Like many other cast members, Glenn found out about the show’s pilot in the email she got about her audition. Most of the main cast only really learned about Hazbin Hotel’s legacy after the audition process — but it didn’t take them long to discover more about the show and fully fall in love with it.
“I wasn’t familiar with it. But then I auditioned for it,” agrees Blake Roman, the voice behind Angel Dust, the hotel’s reluctant first resident. “I got very curious, because just based off of the audition materials, it seemed very intriguing to me. I had nooooooooooo idea, no way of anticipating the rabbit hole that I was gonna fall down when I started researching, and it was every bit just as lovely to fall down that rabbit hole. There’s such a wealth of information, such a wealth of a personality and all the characters. I was hooked right from the beginning after the audition.”

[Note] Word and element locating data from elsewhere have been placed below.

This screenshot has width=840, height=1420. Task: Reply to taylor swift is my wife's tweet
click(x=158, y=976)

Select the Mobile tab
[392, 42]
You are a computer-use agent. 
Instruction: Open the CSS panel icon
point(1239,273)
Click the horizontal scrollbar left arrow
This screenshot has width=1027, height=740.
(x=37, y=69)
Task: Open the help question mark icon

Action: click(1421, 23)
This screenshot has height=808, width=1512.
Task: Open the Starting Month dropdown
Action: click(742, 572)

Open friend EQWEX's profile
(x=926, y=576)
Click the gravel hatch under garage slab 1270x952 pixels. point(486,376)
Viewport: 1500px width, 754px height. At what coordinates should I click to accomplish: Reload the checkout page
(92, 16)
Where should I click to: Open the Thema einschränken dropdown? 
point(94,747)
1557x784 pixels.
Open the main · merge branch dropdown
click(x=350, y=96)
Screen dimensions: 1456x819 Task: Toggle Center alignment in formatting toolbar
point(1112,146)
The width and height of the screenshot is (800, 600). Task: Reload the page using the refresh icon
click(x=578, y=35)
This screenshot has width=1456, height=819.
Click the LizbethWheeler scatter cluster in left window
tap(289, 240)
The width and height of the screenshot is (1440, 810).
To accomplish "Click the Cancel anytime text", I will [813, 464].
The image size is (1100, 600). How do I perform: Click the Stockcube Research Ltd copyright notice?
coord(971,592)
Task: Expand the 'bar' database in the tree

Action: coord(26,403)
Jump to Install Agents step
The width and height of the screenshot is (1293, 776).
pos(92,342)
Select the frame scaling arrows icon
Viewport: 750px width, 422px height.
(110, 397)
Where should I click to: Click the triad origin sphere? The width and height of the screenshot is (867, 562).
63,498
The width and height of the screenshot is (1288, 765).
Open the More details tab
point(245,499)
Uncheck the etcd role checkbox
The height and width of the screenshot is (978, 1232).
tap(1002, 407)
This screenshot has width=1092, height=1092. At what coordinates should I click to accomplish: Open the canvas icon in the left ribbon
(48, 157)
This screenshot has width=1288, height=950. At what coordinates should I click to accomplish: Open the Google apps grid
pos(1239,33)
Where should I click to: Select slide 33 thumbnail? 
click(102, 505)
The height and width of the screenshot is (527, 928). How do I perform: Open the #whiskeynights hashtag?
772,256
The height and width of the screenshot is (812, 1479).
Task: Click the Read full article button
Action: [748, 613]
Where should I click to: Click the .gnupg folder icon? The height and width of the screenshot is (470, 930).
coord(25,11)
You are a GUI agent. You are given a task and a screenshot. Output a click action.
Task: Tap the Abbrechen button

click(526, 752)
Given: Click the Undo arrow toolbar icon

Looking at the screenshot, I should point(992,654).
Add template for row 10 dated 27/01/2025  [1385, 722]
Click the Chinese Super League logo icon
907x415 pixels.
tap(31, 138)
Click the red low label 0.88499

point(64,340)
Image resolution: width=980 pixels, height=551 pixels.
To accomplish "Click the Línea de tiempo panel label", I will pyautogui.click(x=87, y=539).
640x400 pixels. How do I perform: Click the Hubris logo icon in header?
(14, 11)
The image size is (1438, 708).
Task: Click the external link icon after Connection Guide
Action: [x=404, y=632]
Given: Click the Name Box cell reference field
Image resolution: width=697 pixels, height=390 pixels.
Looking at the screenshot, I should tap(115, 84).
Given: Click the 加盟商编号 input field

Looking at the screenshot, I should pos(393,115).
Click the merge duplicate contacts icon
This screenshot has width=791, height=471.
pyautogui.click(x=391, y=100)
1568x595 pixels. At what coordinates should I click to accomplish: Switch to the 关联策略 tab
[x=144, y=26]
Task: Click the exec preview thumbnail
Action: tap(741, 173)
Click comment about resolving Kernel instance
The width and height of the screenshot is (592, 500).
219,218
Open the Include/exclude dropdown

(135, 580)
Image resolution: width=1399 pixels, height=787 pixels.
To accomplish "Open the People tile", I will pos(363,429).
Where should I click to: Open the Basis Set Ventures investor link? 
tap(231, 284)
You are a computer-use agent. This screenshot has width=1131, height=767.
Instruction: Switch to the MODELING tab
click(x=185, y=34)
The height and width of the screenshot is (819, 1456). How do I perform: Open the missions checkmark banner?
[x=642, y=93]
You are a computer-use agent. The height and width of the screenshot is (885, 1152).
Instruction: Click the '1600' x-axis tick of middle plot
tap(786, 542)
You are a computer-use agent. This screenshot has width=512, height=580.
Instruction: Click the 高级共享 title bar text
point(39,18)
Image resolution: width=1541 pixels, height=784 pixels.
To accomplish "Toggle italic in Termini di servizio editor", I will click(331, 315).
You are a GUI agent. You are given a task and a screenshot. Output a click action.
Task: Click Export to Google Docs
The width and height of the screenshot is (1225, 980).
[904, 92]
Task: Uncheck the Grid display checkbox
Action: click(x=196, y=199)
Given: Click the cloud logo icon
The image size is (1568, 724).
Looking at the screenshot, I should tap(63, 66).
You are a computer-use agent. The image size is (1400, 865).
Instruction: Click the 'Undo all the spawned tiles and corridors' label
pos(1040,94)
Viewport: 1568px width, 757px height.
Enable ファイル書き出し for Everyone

It’s no surprise that the elements of Hazbin Hotel that fans sparked to are exactly what the cast did: the dynamic characters, the surprisingly deep world-building and overarching plot, the edgy humor, and, of course, the sweeping musical numbers. Erika Henningsen, who plays Charlie, the Hotel’s plucky and eternally optimistic founder, says it was the show’s humor that particularly resonated with her.
“I just like anything that makes me laugh out loud, like truly laugh out loud,” Henningsen tells Polygon. “Things that shock me. The pilot obviously does. And then when we got the first episode script, I was like, This is gonna be so good.”
For Henningsen, who is best known for originating the part of Cady Heron in the Broadway adaptation of Mean Girls, the music was, understandably, also a huge draw.
“Watching the pilot, and then getting to record that first episode, hearing the music for the first time — that just filled me with that joy,” she says. “Because I love singing, I love anything that has a musical element to it. But it is tricky to do sometimes, and to make it feel of the scene that it’s coming out of. And I think what Hazbin does — what our songwriters did so beautifully was the songs feel like an extension of Viv’s brain; it feels like an extension of the characters that she’s been thinking about for years.”
“The thing about musicals is the reality gets so heightened that you can’t do anything but sing about it,” says Keith David (Mass Effect), who plays wise-cracking, cynical hotel bartender Husker and was similarly enchanted by the show’s musicality. “I can’t just talk about it. I’ve got to sing about it.”
It was the musical element that really drove David’s initial reaction after receiving the script — one that many of his co-stars echoed: “It was like, When do we start? And how soon can we get into it?”
“In my mind, we couldn’t record fast enough,” agrees Roman. “Because we would get the script a day or two days before, and I would just tear through that, and then tear through it again, and then be like, OK, cool. Let’s record this. So I can read what episode 2 is gonna be. I was hooked; I was a little addict.”
The first four episodes of Hazbin Hotel are out now on Prime Video. New episodes drop on Fridays.